In Neal Stephenson’s rightly-beloved masterpiece Snow Crash, there are a few memorable moments of scorn in the story—which I’ve always thought, sidebar, to be slyly narrated by one of the characters, in an unbreaking deadpan manipulation of the fourth wall—for what their near-future society terms “gargoyles.”
These are people who, unsatisfied with the seamlessness of human-use technology, strap video cameras and tape recorders to their bodies, in order to more fully embody surveillance culture (couture, if you like). Of all the mystifyingly accurate parts of the satire/prophecy the book contains, that one always stuck with me. I liked to imagine them, steampunky almost, uploading their experiences at baud rates, one photo and soundbite at a time.

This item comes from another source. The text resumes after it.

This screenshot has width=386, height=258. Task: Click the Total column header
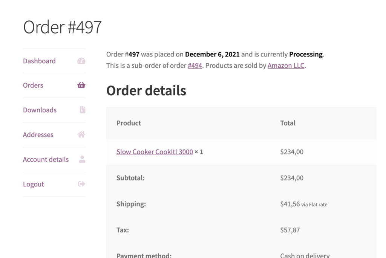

Of course the real future—us—is a much different situation, and we’re engaged right now in a cluster storm of debates about privacy, technology, even the very basics of how to accomplish capitalism in a world where information is literally free, because the real future takes its form from continuity. It’s a rare technology that survives without fitting seamlessly into daily life, which is why the few evolutionary jumps that actually change the way we operate ourselves—the PC, the Smartphone—do such big things to our economy.
Generally, when we say “early adopter” we mean physical technology, hardware. But there’s a rumbling undercurrent over the past few years that I think applies a new meaning to the word, and it has to do with the acquisition of IP. And it has to do also with being a dick.